Autor de um livro onde conta a sua caminhada espiritual e afectiva, este católico convida os cristãos a deitar um outro olhar à homossexualidade.
Católico e homossexual. A dualidade impossível de viver. Para sair dela e viver finalmente o grande dia, Jean-Michel Dunand escreveu o seu itinerário, na verdade um testemunho, algumas vezes cru, para explicar a sua escolha em assumir, por inteiro, a sua homossexualidade e o seu catolicismo. Após anos em busca de identidade e de reconhecimento, ele passou, de acordo com as suas palavras e o título do seu livro «da vergonha à luz». Animador de pastoral num grande liceu católico de Montpellier, ele fala-nos, com pudor e emoção, a partir do seu pequeno escritório aberto sobre um amplo recreio arborizado.
Desde muito jovem, que sentiu que não era «semelhante aos outros». Como é que descobriu a sua homossexualidade?
Desde muito cedo que fui sensível aos corpos de homens. Tinha seis anos quando, indo com os meus pais à feira de diversões, descobri que a beleza dos corpos masculinos fascinava-me. Não o compreendida e pensava estar sozinho no mundo a experimentar isso. Na minha pequena cidade natal de Albertville, na Sabóia, não tinha nenhum modelo homossexual com o qual me identificar.
Não se escolhe, escreve, ser homossexual, tal como não se escolhe ser heterossexual. Não é, portanto, do domínio da liberdade?
Precisei de tempo para compreender que não tinha escolhido, que não podia mudar. A minha homossexualidade impôs-se-me do mesmo modo que o meu físico. Nunca fui efeminado, apenas refinado no trato, mas quando brincava era normal disfarçar-me de rapariga. Atraído pela vida religiosa, imaginava-me carmelita no seguimento de Teresa [N.T.: alusão a Sta. Teresa d’Ávila, fundadora das carmelitas descalças (1515-1582)]. Pensava: «Se fosses uma mulher, entrarias na ordem». Não afirmo que a homossexualidade é inata, mas que ela se inscreve na singularidade de uma história. Portanto, nos espíritos e nas igrejas, arrasta-se ainda a ideia que se pode mudar, que é uma questão de vontade… Porém, quem desejaria expor-se voluntariamente à diferença?
É com a escola, adolescente, que o olhar dos outros começou a pesar-lhe.

_Instruções a seguir_
Com base na entrevista, responda:
(a) Qual é o título do livro de Jean-Michel Dunand?
(b) Que idade tinha quando descobriu que a beleza dos corpos masculinos o fascinava?
(c) Qual é a sua cidade natal?

_Dados fornecidos_
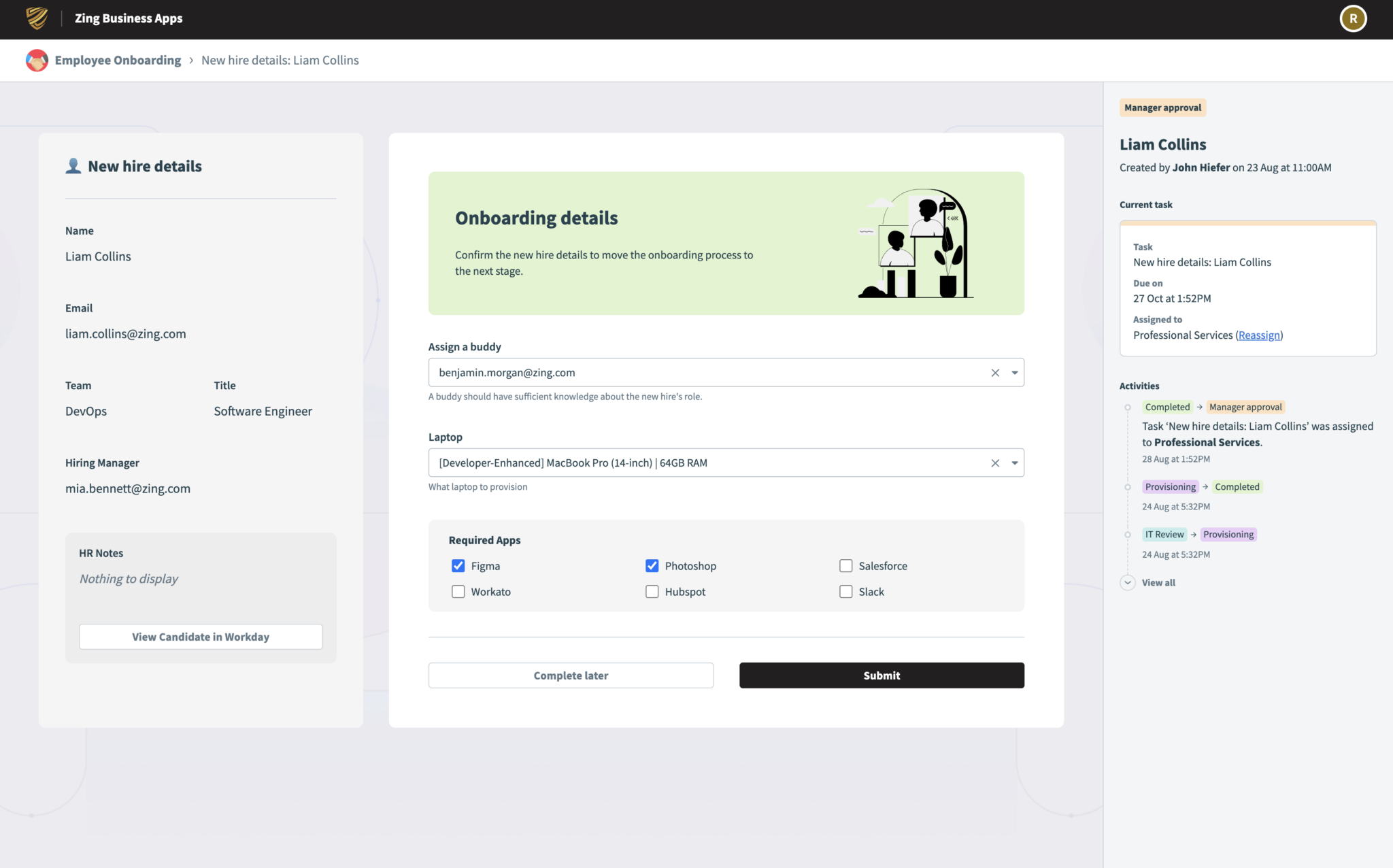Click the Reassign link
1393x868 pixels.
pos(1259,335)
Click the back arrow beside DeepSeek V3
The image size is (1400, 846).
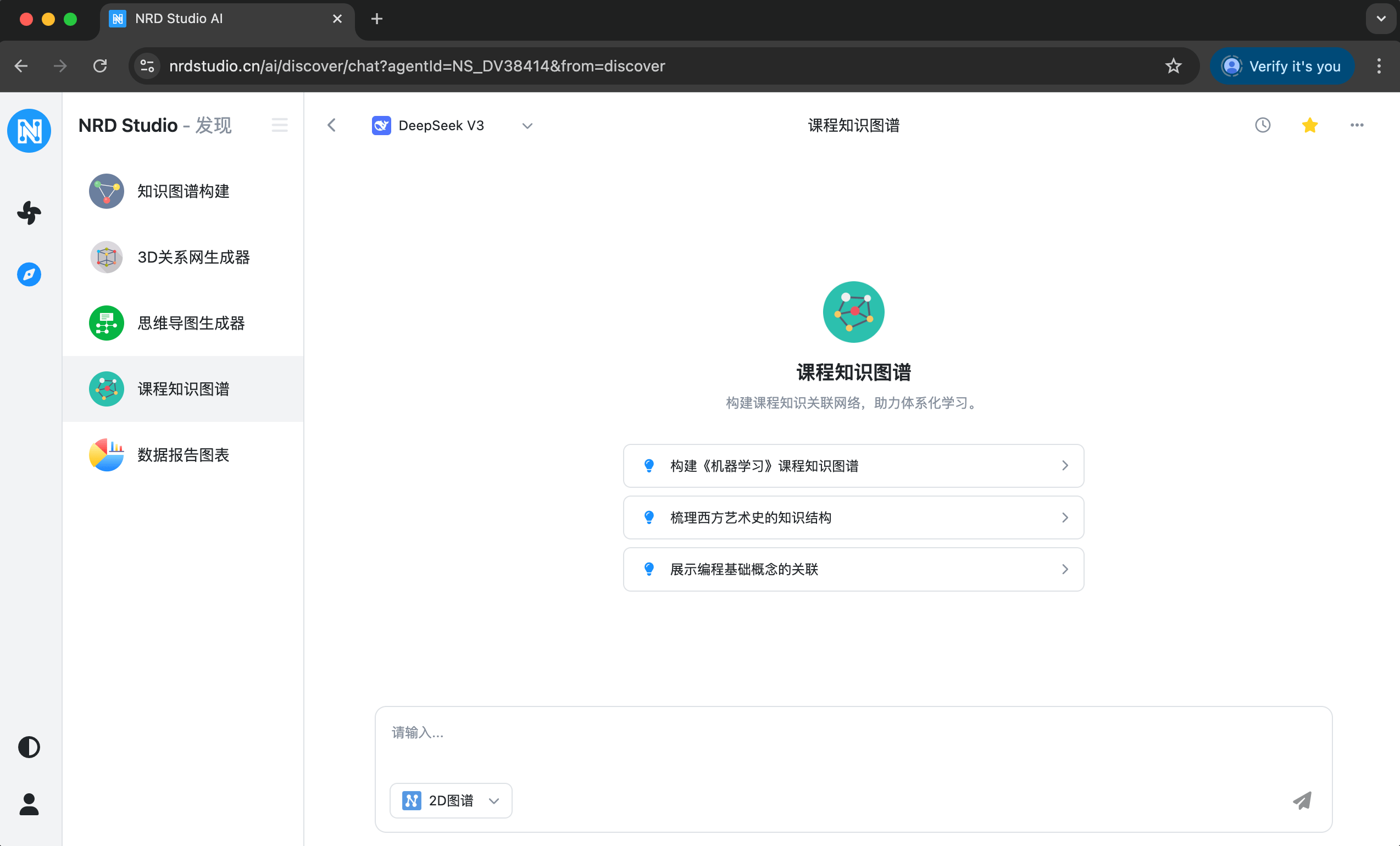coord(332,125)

_Resposta_
(a) «da vergonha à luz»
(b) Seis anos.
(c) Albertville, na Sabóia.